FETÖ/PDY üyeliği suçlamasıyla yargılanan Cumhurbaşkanlığı Yüksek İstişare Kurulu (YİK) üyesi, eski Türkiye Büyük Millet Meclisi (TBMM) Başkanı ve Başbakan Yardımcısı Bülent Arınç'ın damadı Ekrem Yeter hakkında, Ankara 19'uncu Ağır Ceza Mahkemesi'nce dosya kapsamında yeterli delil bulunmadığı gerekçesiyle beraat kararı verildi.
BAŞSAVCILIK 'CEZALANDIRILSIN' DEDİ
Mahkemenin gerekçeli kararını açıklamasının ardından, geçen hafta Ankara Cumhuriyet Başsavcılığı, Yeter hakkında verilen beraat kararının bozulması için İstinaf Mahkemesi'ne başvurdu. Başsavcılık, Yeter'in cezalandırılmasını talep etti.

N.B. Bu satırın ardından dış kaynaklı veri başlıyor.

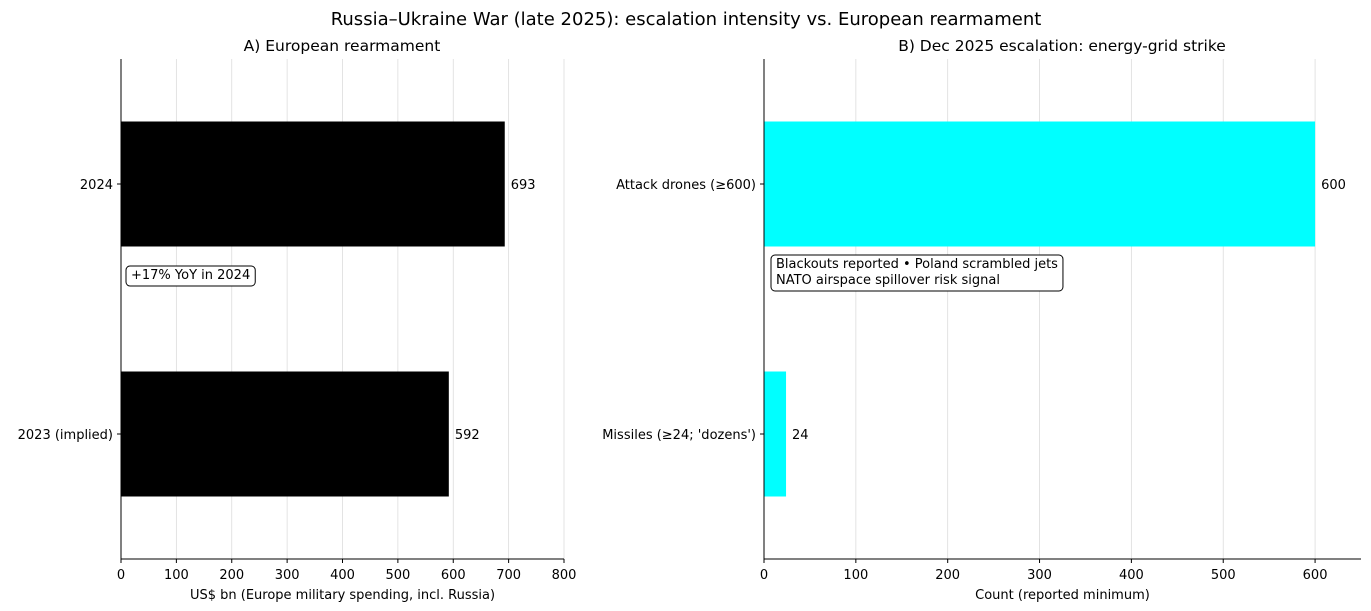 The width and height of the screenshot is (1371, 611). What do you see at coordinates (1062, 596) in the screenshot?
I see `x-axis-label: Count (reported minimum)` at bounding box center [1062, 596].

YETER DE KARARA İTİRAZ ETTİ
Ekrem Yeter, bugün avukatı Selçuk Nuray aracılığıyla, Bölge Adliyesi Ceza Daire Başkanlığı'na sunulmak üzere Ankara 19'uncu Ağır Ceza Mahkemesi'ne itiraz dilekçesi verdi. Selçuk Nuray dilekçesinde, müvekkilinin kayınpederinin siyasi bir şahsiyet olması nedeniyle suçlamaların siyasi hırs ve intikam duygusu ile yapıldığına şahit olduklarını belirterek, dava aşamasında verilen ifade ve savunmalara yer verdi.

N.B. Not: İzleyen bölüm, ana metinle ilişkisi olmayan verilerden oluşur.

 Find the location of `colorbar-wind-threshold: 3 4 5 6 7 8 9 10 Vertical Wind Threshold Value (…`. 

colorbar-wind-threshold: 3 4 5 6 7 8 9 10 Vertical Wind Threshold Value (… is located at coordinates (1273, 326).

"ŞÜPHELER KALKMIŞTIR, SUÇSUZDUR"
Nuray, karara itirazlarının nedenini ise "Sayın mahkemenin verdiği karara sonuna kadar saygılıyız, ancak istinaf talebimiz; müvekkilimizin üzerindeki bu olası şüphenin kaldırılması, suçsuzluğunun sabit olması, kastının bulunmadığından beraat kararı verilmesi noktasındadır. Dosyaya kazandırılan tüm deliller, sunduğumuz beyan ve savunmalar, dinlenen savunma tanıkları, resmi kurum yazıları göz önüne alındığında kanaatimizce müvekkilimiz hakkında atılı suçtan CMK 223/2-b bendi gereğince beraat kararı verilmelidir. Gerek iddianame ve gerekse mütalaadaki tüm iddialar, en ufak bir şüpheye mahal vermeyecek deliller ile çürütülmüştür. Müvekkil üzerindeki şüpheler kalkmıştır ve suçsuzluğu açık olarak ortaya çıkmıştır." diye açıkladı.

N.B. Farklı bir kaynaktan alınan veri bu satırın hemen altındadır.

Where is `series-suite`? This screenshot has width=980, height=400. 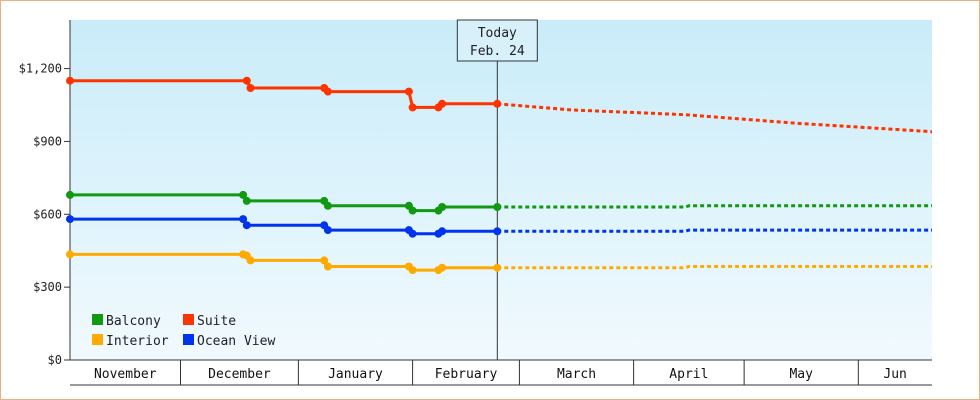
series-suite is located at coordinates (500, 105).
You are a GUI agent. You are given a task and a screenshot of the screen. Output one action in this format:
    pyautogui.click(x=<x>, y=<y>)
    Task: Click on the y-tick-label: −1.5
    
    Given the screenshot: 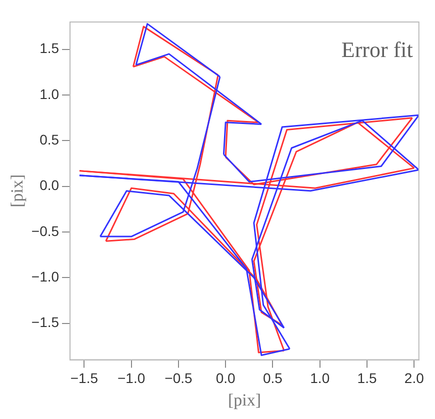 What is the action you would take?
    pyautogui.click(x=46, y=322)
    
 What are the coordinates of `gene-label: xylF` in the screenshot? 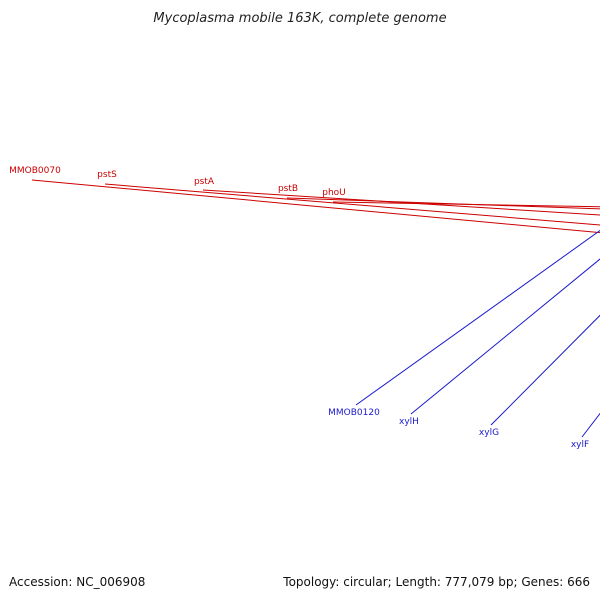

"DELİL YETERSİZLİĞİ DEĞİL"
Avukat Nuray dilekçede, beraat kararının yerinde olduğunu ancak beraat kararını getiren sebebin 'delil yetersizliği' değil, dosya içeriğinde müvekkili ile atılı suç arasında illiyet bağının ve incelenen delillerde suç unsurunun olmaması nedeniyle, 'yüklenen suçun sanık tarafından işlenmediğinin sabit olması' ve 'yüklenen suç açısından failin kast ve taksirinin bulunmaması' fıkralarından verilmesi gerektiğini belirtti.
YENİDEN BERAAT KARARI VERİLMESİNİ İSTEDİ
Dilekçesinde, müvekkilinin 2015 yılında cemaat olarak bildiği bu yapıdan hızla uzaklaştığını, tanık beyanlarının gerçekten uzak, soyut, yoruma dayalı beyanlar olduğunu, bu beyanlarla müvekkilinin örgüt üyesi olduğu sonucunun çıkarılamayacağını belirten Avukat Nuray, "Ankara 19'uncu Ağır Ceza Mahkemesi'nin kararının istinaf neticesinde kaldırılarak, müvekkilimizin atılı suçtan CMK 223/2-b (yüklenen suçun sanık tarafından işlenmediğinin sabit olması) veya CMK 223/2-c (Yüklenen suç açısından failin kast veya taksirinin bulunmaması) bendi gereğince beraatine karar verilmesini saygıyla arz ederiz." dedi.